Hepatite A, cólera, gastroenterite (infecção intestinal), dermatites (inflamações cutâneas) e problemas nas conjuntivas também podem ser adquiridas ao entrar em contato com água de enchente. “Não tem como evitar (a doença) se entrou em contato com a água. Tudo irá depender da situação de saúde do indivíduo e de seu sistema imunológico”, afirma Marta Marcondes, bióloga e coordenadora do curso de gestão ambiental da USCS (Universidade Municipal de São Caetano).

PRECAUÇÕES - Se a casa ou outro ambiente foi inundado, Marta assinala que é preciso matar vírus e bactérias lavando a área com cloro, como chão e eletrodomésticos. Inclusive, para evitar outros problemas, como proliferação de fungos, o ideal é pintar as paredes com tinta ou cal. “Na enchente do ano passado vimos casos onde, três meses depois, ainda tinha micro-organismos em frestas de portas e janelas. Então, é importante que o processo seja minucioso”, lembra.
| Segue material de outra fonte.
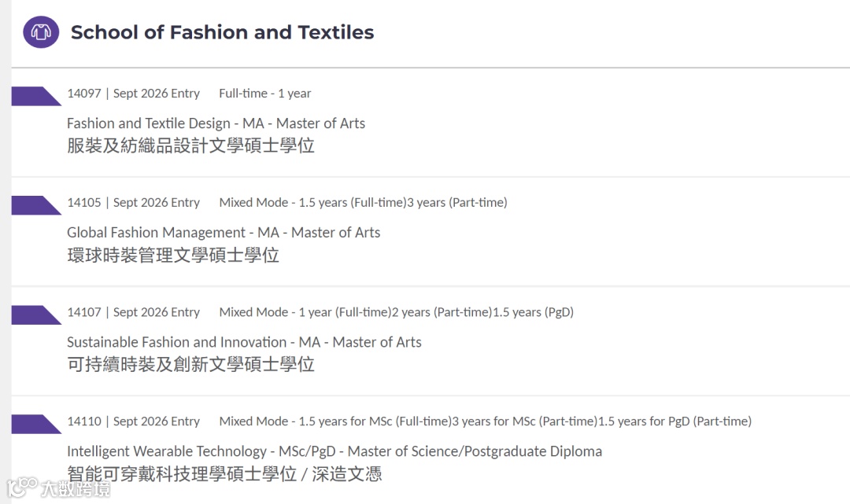Open Fashion and Textile Design MA link

point(216,123)
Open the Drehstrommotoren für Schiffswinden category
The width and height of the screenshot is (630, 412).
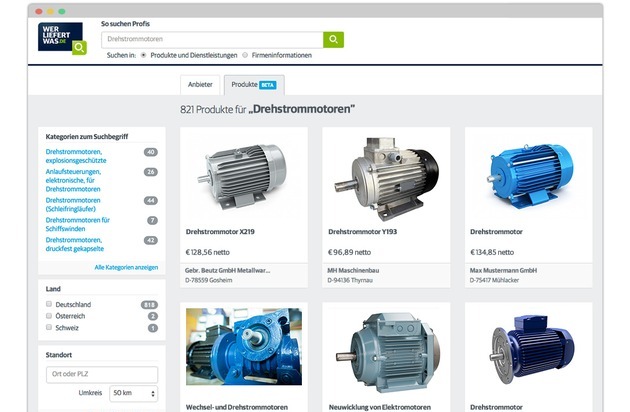[78, 224]
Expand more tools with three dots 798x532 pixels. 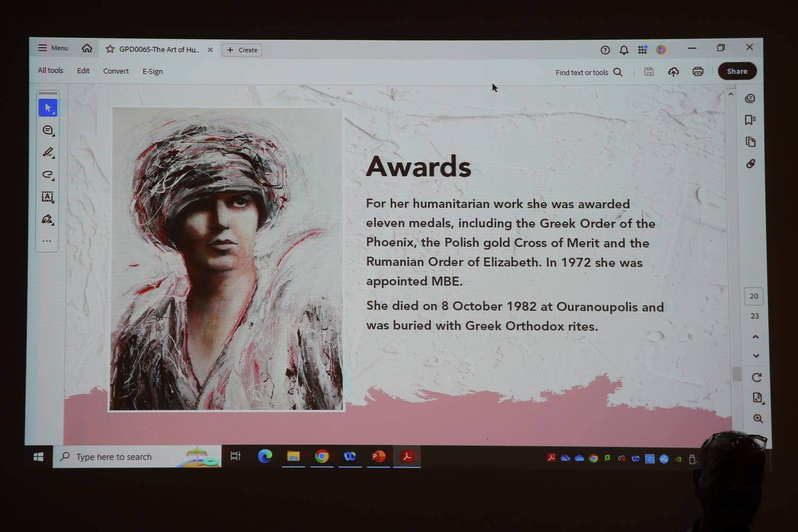pos(47,241)
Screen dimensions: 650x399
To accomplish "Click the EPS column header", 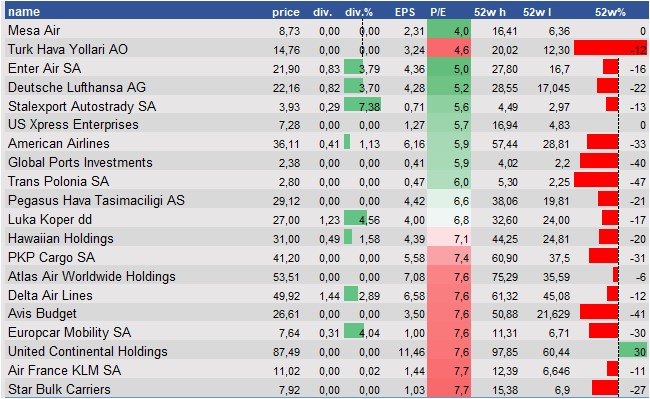I will [x=405, y=12].
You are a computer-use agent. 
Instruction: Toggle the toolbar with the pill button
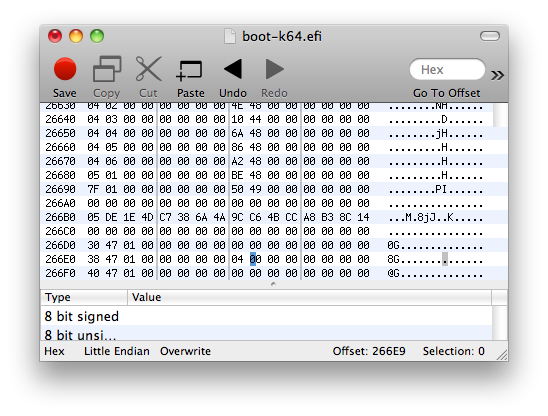pyautogui.click(x=490, y=36)
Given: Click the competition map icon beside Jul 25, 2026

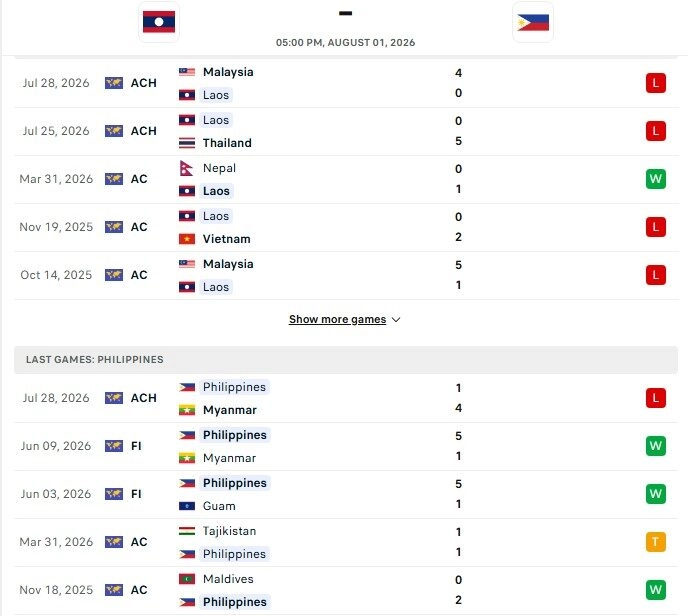Looking at the screenshot, I should pos(114,131).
No caso dos veículos, a indicação é que sejam levados para higienização em estabelecimentos especializados no serviço. Vale destacar que todos os alimentos que entraram em contato com a água de enchente devem ser descartados.

O líquido contaminado pode penetrar na pele exposta, mesmo sem nenhuma lesão. “Para fazer a limpeza de casa ou do local afetado, é necessário impermeabilizar as áreas expostas do corpo com galochas, luvas e sacos plásticos grossos”, afirma Hercília.

As especialistas lembram que a época de chuvas, somada às enchentes, contribui para a proliferação de mosquitos, com destaque para o Aedes aegypt, transmissor da dengue. Assim, a limpeza dos ambientes deve incluir o extermínio de pontos de água parada.